Stored material
——

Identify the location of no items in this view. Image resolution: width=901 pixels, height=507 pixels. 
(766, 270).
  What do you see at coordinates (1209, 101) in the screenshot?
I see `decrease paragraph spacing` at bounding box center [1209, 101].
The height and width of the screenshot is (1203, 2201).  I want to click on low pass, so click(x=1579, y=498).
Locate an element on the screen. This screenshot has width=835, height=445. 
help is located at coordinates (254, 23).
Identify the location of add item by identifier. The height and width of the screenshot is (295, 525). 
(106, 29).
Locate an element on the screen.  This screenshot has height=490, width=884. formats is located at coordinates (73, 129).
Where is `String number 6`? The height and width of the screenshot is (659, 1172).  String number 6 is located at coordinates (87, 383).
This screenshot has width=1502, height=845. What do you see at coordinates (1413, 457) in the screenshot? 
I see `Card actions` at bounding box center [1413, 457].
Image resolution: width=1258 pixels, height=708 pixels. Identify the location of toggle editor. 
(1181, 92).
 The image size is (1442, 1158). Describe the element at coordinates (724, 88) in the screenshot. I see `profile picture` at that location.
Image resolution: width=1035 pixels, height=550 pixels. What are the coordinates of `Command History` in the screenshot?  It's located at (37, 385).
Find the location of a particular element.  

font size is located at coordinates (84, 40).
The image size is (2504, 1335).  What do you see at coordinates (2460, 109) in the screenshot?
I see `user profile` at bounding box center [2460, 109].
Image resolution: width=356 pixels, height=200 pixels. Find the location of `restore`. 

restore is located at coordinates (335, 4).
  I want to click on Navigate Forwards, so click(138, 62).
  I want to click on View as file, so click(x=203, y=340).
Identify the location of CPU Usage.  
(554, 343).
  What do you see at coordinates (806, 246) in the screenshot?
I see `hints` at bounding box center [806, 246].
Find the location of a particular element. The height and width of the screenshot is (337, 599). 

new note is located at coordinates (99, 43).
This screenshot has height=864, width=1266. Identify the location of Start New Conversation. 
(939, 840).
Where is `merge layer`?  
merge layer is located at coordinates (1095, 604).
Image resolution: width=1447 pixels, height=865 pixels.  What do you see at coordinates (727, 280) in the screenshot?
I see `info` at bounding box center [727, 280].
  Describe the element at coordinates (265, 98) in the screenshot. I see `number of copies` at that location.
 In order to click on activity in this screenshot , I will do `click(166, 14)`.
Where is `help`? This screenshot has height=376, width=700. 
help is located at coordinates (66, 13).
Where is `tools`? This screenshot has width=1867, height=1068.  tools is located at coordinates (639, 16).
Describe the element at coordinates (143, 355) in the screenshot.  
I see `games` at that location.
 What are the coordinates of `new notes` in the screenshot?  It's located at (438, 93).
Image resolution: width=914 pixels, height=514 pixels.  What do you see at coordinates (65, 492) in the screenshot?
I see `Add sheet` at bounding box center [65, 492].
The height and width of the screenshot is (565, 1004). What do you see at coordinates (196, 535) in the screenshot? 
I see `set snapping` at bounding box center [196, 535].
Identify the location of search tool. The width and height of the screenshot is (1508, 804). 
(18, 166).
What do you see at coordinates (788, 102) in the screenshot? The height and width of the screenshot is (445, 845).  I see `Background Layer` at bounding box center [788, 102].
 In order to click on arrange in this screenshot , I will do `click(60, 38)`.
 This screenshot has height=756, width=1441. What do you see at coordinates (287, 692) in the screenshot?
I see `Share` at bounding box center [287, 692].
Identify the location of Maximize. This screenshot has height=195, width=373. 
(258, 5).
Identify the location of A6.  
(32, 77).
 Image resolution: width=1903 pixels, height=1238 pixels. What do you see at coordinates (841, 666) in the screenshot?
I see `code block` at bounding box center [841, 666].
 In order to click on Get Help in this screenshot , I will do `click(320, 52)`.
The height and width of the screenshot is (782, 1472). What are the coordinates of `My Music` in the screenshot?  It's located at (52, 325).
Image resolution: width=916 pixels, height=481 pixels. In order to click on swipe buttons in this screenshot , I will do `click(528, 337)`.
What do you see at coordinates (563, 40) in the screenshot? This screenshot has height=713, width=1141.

——

-- Objective --
Copy out all of the material above, word for word and line for line, without changing anything.

-- Correct answer --
Identify the location of no items in this view. Image resolution: width=901 pixels, height=507 pixels. 
(766, 270).
  What do you see at coordinates (1209, 101) in the screenshot?
I see `decrease paragraph spacing` at bounding box center [1209, 101].
The height and width of the screenshot is (1203, 2201).  I want to click on low pass, so click(x=1579, y=498).
Locate an element on the screen. This screenshot has width=835, height=445. 
help is located at coordinates (254, 23).
Identify the location of add item by identifier. The height and width of the screenshot is (295, 525). 
(106, 29).
Locate an element on the screen.  This screenshot has height=490, width=884. formats is located at coordinates (73, 129).
Where is `String number 6`? The height and width of the screenshot is (659, 1172).  String number 6 is located at coordinates (87, 383).
This screenshot has width=1502, height=845. What do you see at coordinates (1413, 457) in the screenshot? 
I see `Card actions` at bounding box center [1413, 457].
Image resolution: width=1258 pixels, height=708 pixels. Identify the location of toggle editor. 
(1181, 92).
 The image size is (1442, 1158). Describe the element at coordinates (724, 88) in the screenshot. I see `profile picture` at that location.
Image resolution: width=1035 pixels, height=550 pixels. What are the coordinates of `Command History` in the screenshot?  It's located at (37, 385).
Find the location of a particular element.  

font size is located at coordinates (84, 40).
The image size is (2504, 1335).  What do you see at coordinates (2460, 109) in the screenshot?
I see `user profile` at bounding box center [2460, 109].
Image resolution: width=356 pixels, height=200 pixels. Find the location of `restore`. 

restore is located at coordinates (335, 4).
  I want to click on Navigate Forwards, so click(138, 62).
  I want to click on View as file, so click(x=203, y=340).
Identify the location of CPU Usage.  
(554, 343).
  What do you see at coordinates (806, 246) in the screenshot?
I see `hints` at bounding box center [806, 246].
Find the location of a particular element. The height and width of the screenshot is (337, 599). 

new note is located at coordinates (99, 43).
This screenshot has height=864, width=1266. Identify the location of Start New Conversation. 
(939, 840).
Where is `merge layer`?  
merge layer is located at coordinates (1095, 604).
Image resolution: width=1447 pixels, height=865 pixels.  What do you see at coordinates (727, 280) in the screenshot?
I see `info` at bounding box center [727, 280].
  Describe the element at coordinates (265, 98) in the screenshot. I see `number of copies` at that location.
 In order to click on activity in this screenshot , I will do `click(166, 14)`.
Where is `help`? This screenshot has height=376, width=700. 
help is located at coordinates (66, 13).
Where is `tools`? This screenshot has width=1867, height=1068.  tools is located at coordinates (639, 16).
Describe the element at coordinates (143, 355) in the screenshot.  
I see `games` at that location.
 What are the coordinates of `new notes` in the screenshot?  It's located at (438, 93).
Image resolution: width=914 pixels, height=514 pixels.  What do you see at coordinates (65, 492) in the screenshot?
I see `Add sheet` at bounding box center [65, 492].
The height and width of the screenshot is (565, 1004). What do you see at coordinates (196, 535) in the screenshot? 
I see `set snapping` at bounding box center [196, 535].
Identify the location of search tool. The width and height of the screenshot is (1508, 804). 
(18, 166).
What do you see at coordinates (788, 102) in the screenshot? The height and width of the screenshot is (445, 845).  I see `Background Layer` at bounding box center [788, 102].
 In order to click on arrange in this screenshot , I will do `click(60, 38)`.
 This screenshot has height=756, width=1441. What do you see at coordinates (287, 692) in the screenshot?
I see `Share` at bounding box center [287, 692].
Identify the location of Maximize. This screenshot has height=195, width=373. 
(258, 5).
Identify the location of A6.  
(32, 77).
 Image resolution: width=1903 pixels, height=1238 pixels. What do you see at coordinates (841, 666) in the screenshot?
I see `code block` at bounding box center [841, 666].
 In order to click on Get Help in this screenshot , I will do `click(320, 52)`.
The height and width of the screenshot is (782, 1472). What are the coordinates of `My Music` in the screenshot?  It's located at (52, 325).
Image resolution: width=916 pixels, height=481 pixels. In order to click on swipe buttons in this screenshot , I will do `click(528, 337)`.
What do you see at coordinates (563, 40) in the screenshot? This screenshot has height=713, width=1141.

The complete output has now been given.